Well, what’s the topic? The bare statistc? (Only possible response: omg, that’s horrible…ok, threads over.)
Is “prostitution should be decriminalized to help these suffering people” the topic?
Or “there are often groups who are a fraction of the populace but who account for a majority of the occurrences of suchansuch phenomenon?
(I assume not the last l one since you barked at ballgame…but there’s no way to tell textually, which is why I ask.)
What they’ve done is taken a mortality statistic based on ‘active’ prostitutes in Colorado Springs, Colorado, from 1967 to 1999; based on 21 murders in a cohort of 1,969 to get the 229 out of every 100,000. They’re comparing it with recent 2010 national US homicide figures of 5 per 100,000, which have fallen dramatically since 1999.
http://aje.oxfordjournals.org/content/159/8/778.full
Hm. That seems like a highly localized sample to me, especially when compared to the national homicide figure which is based on the actual national population.
The correct number (from the paper) is 17.7 times the national murder rate for women, adjusted for age and race (the study was purely of female prostitutes), not 42 times (for the reasons that both ballgame and james mention). Not adjusting for age and race, you should probably use a murder rate of 8 or 9, for the reason james mentions.
Here is the source study: Mortality in a Long-term Open Cohort of Prostitute Women
“The [crude mortality rate] for death by homicide among active prostitutes was 229 per 100,000 (95% CI: 79, 378), [In comparison with the general population, the standardized mortality ratio (SMR), adjusted for age and race,] was 17.7 (95% CI: 6.2, 29.3).” (edited to replace abbreviations with longer explanation from earlier in the text).
“active prostitutes were almost 18 times more likely to be murdered than women of similar age and race during the study interval.”
Of 21 murders recorded in the study, 18 occurred while the woman was soliciting (1 woman was murdered by a jealous boyfriend, and the situations surrounding the other 3 murders are unspecified in the study), giving an on-the-job murder rate about 50x that of police officers and liquor store clerks, 12x that of taxicab drivers, and 400x the rest of us.
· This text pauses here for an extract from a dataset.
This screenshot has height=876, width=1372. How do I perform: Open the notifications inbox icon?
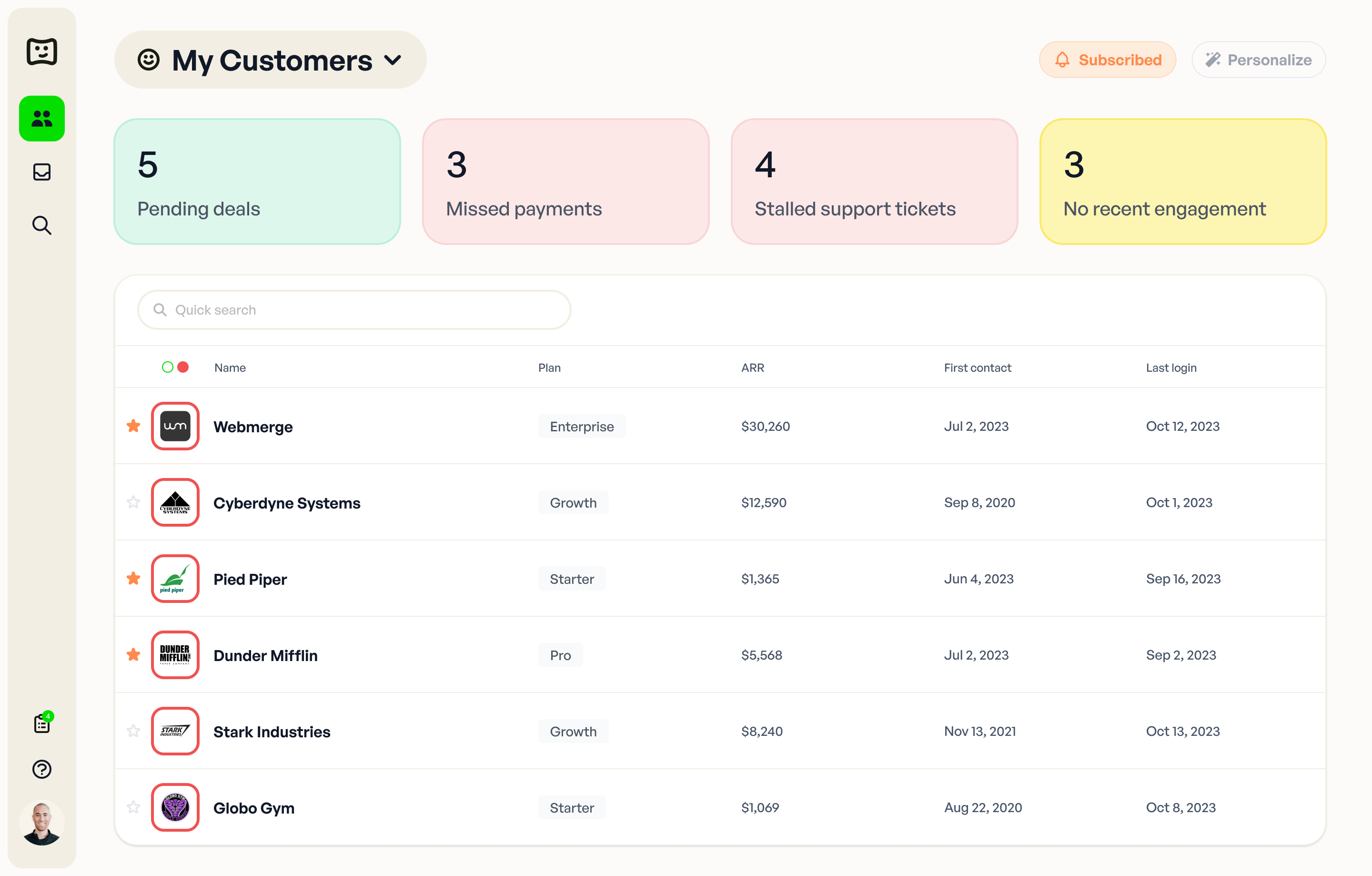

The paper reports that the estimate derived in this study is similar in order of magnitude to murder rates derived for other places in other studies. Additionally (addressing RonF’s point) while the women in the study were identified as prostitutes in Colorado Springs, they were not necessarily working in Colorado Springs when they were murdered.
I’m not going to challenge the overall point that prostitutes (either or both male and female) are more likely to be murdered (and likely subject to other crimes, violent or not) than the general population. But that number seems to have false precision to me. I should think that getting a more valid number would require sampling from more than one city. Perhaps including a few cities of varying sizes and locations would be a good idea – and let’s not forget that there are prostitutes in rural and suburban communities, not just highly urbanized ones.
Good points, Charles S.
Amp, I hope you correct the title to the post. As it stands, it’s erroneous and likely to generate the wrong impression among people who don’t read the comments or the study closely.
Yikes. “I can’t go to the police” is a problem no sex worker should have to face.
I’m sorry to see you haven’t bothered to correct your headline, Amp. I posted my response to this post at Feminist Critics.
The ‘money quote’:
Sorry, I was kind of busy on the day this thread happened, and then I forgot about it.
Thanks, Amp.
In fact its worse. Its 242 times more likely to die. To quote the abstract of “Mortality in a Long-term Open Cohort of Prostitute Women” at http://aje.oxfordjournals.org/content/159/8/778.full. ” The a crude mortality rate (CMR) of 391 per 100,000 (95% confidence interval (CI): 314, 471). In comparison with the general population, the standardized mortality ratio (SMR), adjusted for age and race, was 1.9 (95% CI: 1.5, 2.3). For the period of presumed active prostitution only, the CMR was 459 per 100,000 (95% CI: 246, 695) and the SMR was 5.9 (95% CI: 3.2, 9.0).” So while being a prostitute average CMR 459. The average CMR for people of that age is 1.9. So taking the ratio a prostitute 242 is times as likly to die. SCARY, SCARY.
Roger Morton, you’re making a basic apples/oranges statistical error here: you’re comparing a crude mortality ratio with a standard mortality ratio. To determine relative risk, you need to compare standard mortality ratios with other standard mortality ratios. That is — according to your own figures — 5.9 for prostitutes, compared to 1.9 for the general population, or roughly three times the risk for prostitutes as compared to the population overall. Not 242 times.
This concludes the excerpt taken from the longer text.